Objective: Reproduce the entries below verbatim, beginning at the line containing "Given: Click the Exit button" and ending after the line containing "coord(215,410)".

Raw data:

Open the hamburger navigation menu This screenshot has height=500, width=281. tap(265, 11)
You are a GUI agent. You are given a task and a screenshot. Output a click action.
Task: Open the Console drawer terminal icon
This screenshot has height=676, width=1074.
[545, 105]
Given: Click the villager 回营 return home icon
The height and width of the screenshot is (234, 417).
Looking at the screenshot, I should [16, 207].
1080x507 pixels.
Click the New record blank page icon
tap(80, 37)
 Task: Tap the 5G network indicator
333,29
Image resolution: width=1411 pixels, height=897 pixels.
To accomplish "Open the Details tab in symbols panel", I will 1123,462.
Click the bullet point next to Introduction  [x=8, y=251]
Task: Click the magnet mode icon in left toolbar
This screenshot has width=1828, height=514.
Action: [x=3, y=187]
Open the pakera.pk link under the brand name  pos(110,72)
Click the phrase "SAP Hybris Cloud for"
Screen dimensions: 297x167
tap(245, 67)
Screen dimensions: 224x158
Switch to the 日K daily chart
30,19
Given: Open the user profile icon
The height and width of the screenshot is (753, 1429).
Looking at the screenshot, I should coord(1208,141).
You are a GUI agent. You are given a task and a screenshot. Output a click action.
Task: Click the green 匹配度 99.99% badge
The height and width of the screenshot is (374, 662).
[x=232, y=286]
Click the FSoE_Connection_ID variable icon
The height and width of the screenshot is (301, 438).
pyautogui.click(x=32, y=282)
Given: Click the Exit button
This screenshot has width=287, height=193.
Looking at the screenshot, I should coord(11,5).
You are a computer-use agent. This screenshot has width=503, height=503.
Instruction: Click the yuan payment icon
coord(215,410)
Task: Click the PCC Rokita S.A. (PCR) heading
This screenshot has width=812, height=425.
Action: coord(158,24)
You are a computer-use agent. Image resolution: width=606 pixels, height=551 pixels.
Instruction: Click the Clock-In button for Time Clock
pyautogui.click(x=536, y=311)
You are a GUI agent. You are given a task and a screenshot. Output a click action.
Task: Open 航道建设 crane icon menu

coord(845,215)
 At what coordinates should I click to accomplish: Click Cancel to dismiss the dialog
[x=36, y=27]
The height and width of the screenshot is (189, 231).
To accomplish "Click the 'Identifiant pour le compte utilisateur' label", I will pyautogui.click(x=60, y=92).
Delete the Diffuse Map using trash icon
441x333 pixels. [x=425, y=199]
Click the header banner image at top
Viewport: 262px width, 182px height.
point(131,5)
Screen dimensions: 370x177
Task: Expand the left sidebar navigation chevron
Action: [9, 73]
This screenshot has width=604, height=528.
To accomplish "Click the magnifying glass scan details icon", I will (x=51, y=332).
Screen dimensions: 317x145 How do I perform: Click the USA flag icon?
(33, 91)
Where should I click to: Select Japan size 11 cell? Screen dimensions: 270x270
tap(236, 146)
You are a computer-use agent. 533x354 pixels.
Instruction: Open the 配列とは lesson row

Exercise answer:
Given: Click the Exit button
This screenshot has width=287, height=193.
Looking at the screenshot, I should coord(11,5).
You are a computer-use agent. This screenshot has width=503, height=503.
Instruction: Click the yuan payment icon
coord(215,410)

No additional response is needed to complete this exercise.